Украинский кризис и феномен гибридной, или многомерной, войны, развязанной Западом против России и затронувшей в тех или иных аспектах другие государства за пределами евроатлантического ареала, стал еще одним, возможно решающим, свидетельством того, что современные международные отношения переживают этап перехода к новому миропорядку. Как в российском, так и в китайском сообществе международников доминирует убеждение, что основная тенденция глобального развития состоит в переходе от гегемонии США и Запада к новому миропорядку. Дискуссии ведутся вокруг сценариев будущей организации и регулирования международных отношений.
В российской экспертной и исследовательской литературе такие дебаты концентрируются вокруг поствестфальской, постзападной и полицентричной моделей , в Китае – вокруг концепций «мирного возвышения / развития Китая», «глобальной / мировой гармонии» и «ответственной державы» . Ученые изучают существующие и возможные иерархии власти в глобальном и региональном измерении, структуру национальных интересов, пути укрепления суверенитета перед новыми вызовами.
В первые постсоветские годы многие в академическом сообществе России разделяли мнение о том, что развал СССР положил начало эпохе совпадения интересов ведущих мировых игроков, бесконфликтности, согласия и сотрудничества в международных отношениях. Широко распространенным было убеждение в том, что миру не грозит новая конфронтация, потому что Запад будет содействовать укреплению в обновленной России институтов демократии и принципов правового государства, а также созданию в ней фундамента рыночной экономики. Подобные позиции вписывались в идею о «конце истории», сформулированную в 1989 г. американским политологом Ф. Фукуямой.
В 1996 г. Е. Примаков, назначенный министром иностранных дел вместо А. Козырева, выдвинул концепцию многополярного мира и идею «треугольника» Россия – Китай – Индия. Это стимулировало широкую дискуссию о состоянии, перспективах и возможных контурах нового миропорядка, выходящую за рамки спора реалистов и либералов. Наряду с попытками переосмысления западных концепций – мирового гражданского общества [Мунтян, 2015], глобального управления [Лебедева, Харкевич, Касаткин, 2013] и др., появляются оригинальные теоретические модели плюралистической однополярности, конгломеративного характера глобализации [Богатуров, 2003], «битвы идентичностей» [Кортунов, 2015], которые вносят плодотворный вклад в споры о состоянии и возможном будущем мирового порядка.

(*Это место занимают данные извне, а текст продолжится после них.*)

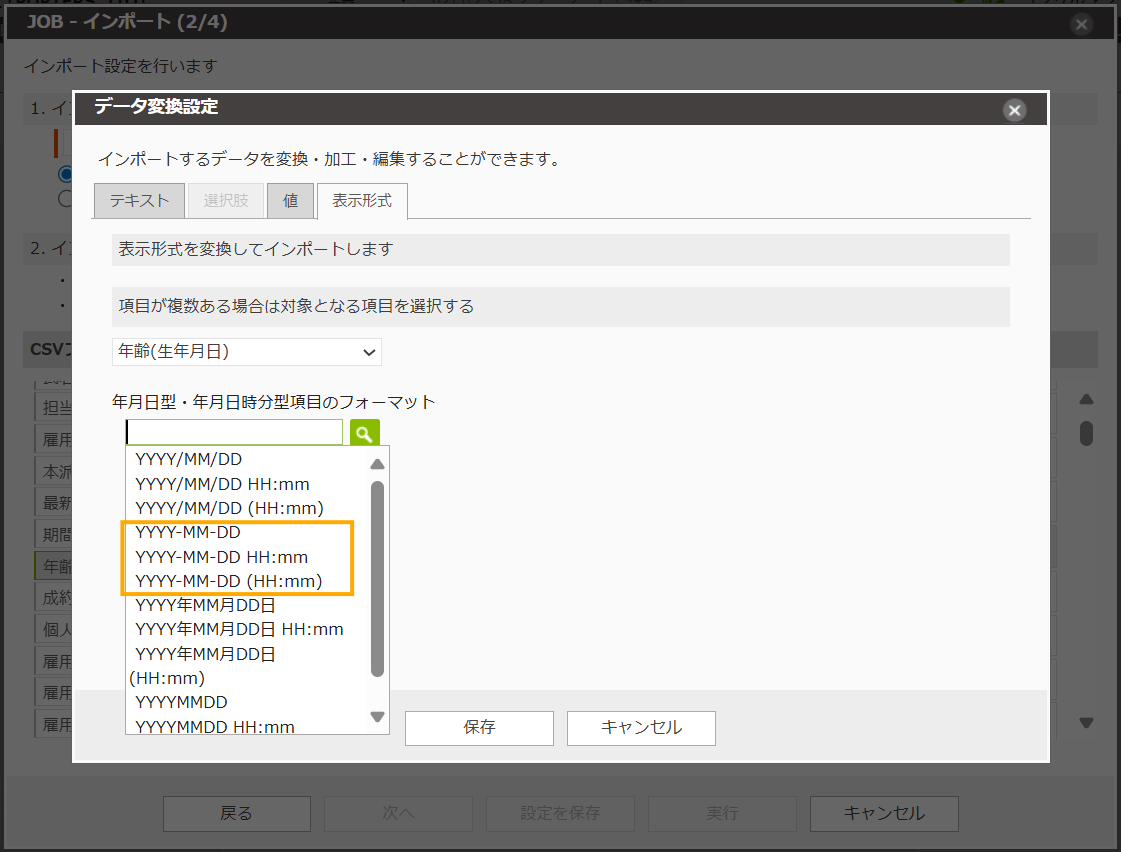This screenshot has height=852, width=1121.
Task: Click the format list scrollbar thumb
Action: pos(377,578)
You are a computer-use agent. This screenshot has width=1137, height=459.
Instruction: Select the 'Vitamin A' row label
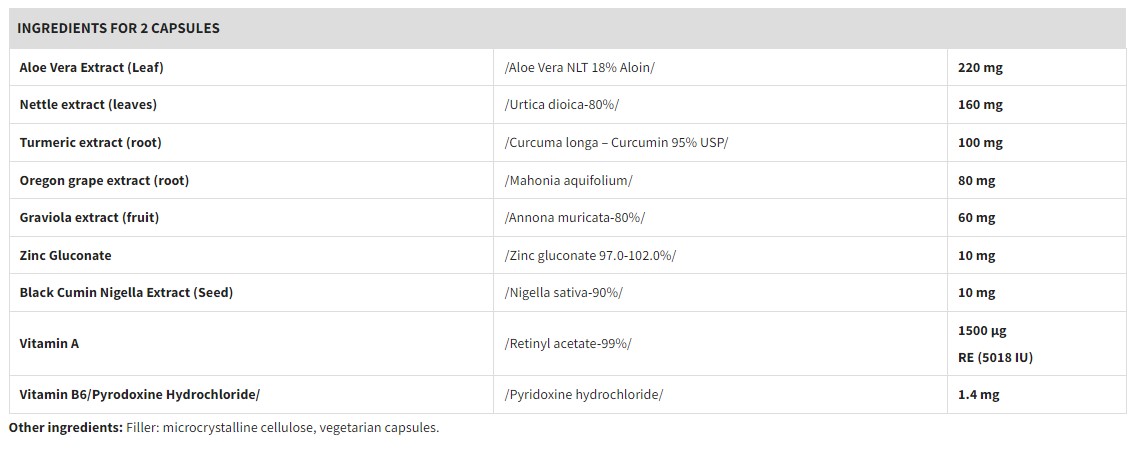pyautogui.click(x=49, y=343)
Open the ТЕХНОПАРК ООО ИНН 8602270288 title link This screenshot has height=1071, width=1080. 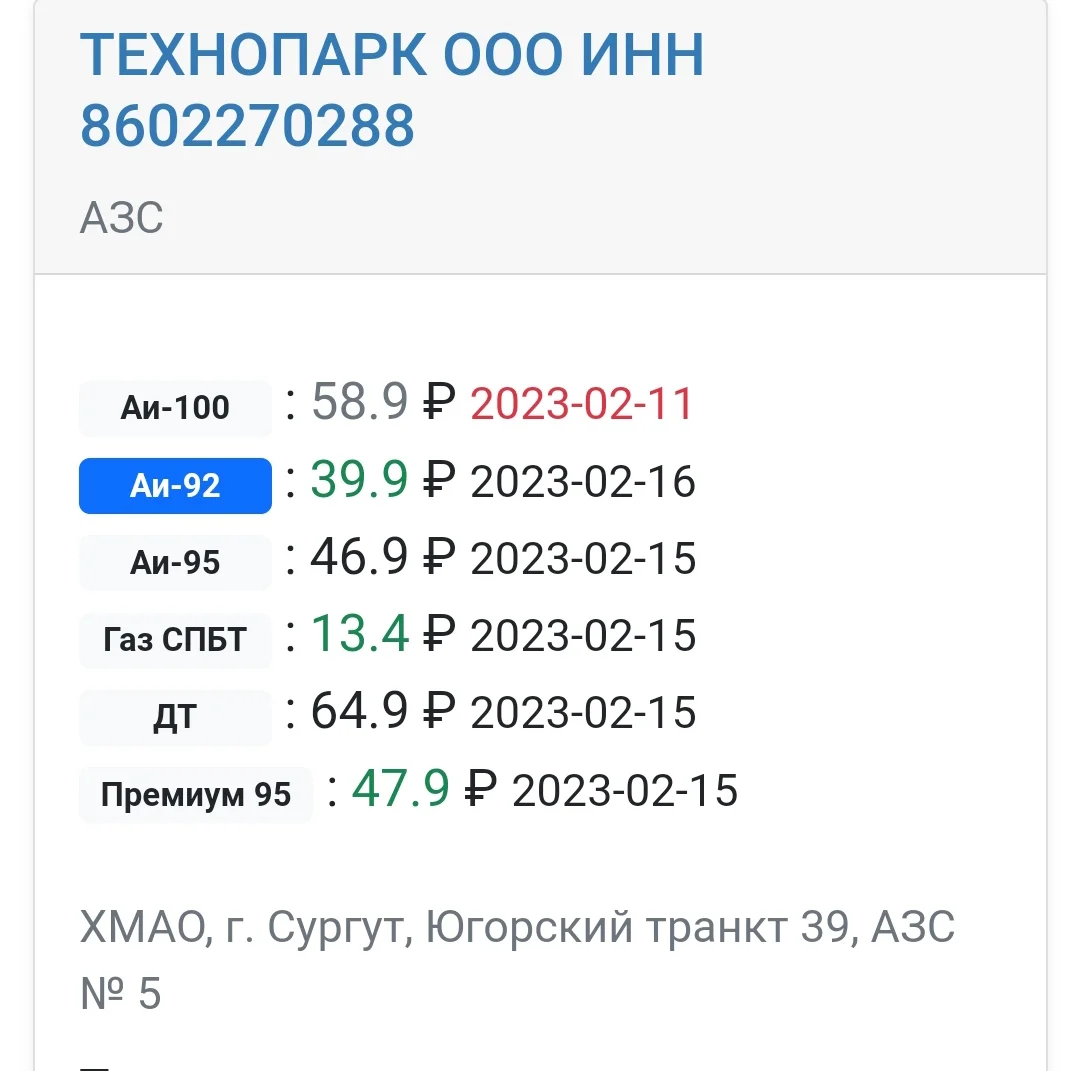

Сторонники поствестфальского сценария исходят из убеждения, что устойчивой тенденцией мирового развития становится кардинальное изменение места государства в мировой политике и трансформация национального суверенитета. Либеральная версия этого сценария исходит из убеждения в необходимости преодоления эгоистических национальных интересов и выстраивания отношений на основе универсальной морали. Соперничеству государств должен быть противопоставлен порядок, создаваемый в социетальных сетях негосударственными акторами. Такой порядок будет основан на первостепенном удовлетворении потребностей индивидов, а не государств. Он станет гораздо более справедливым и нравственным, поскольку его ценности – это ценности всего человечества, а не только государств. Будучи близкими к теориям мирового гражданского общества, подобные сценарии исходят из убеждений о существовании неодолимой тенденции к изменению роли государства как центрального звена Вестфальской международной системы.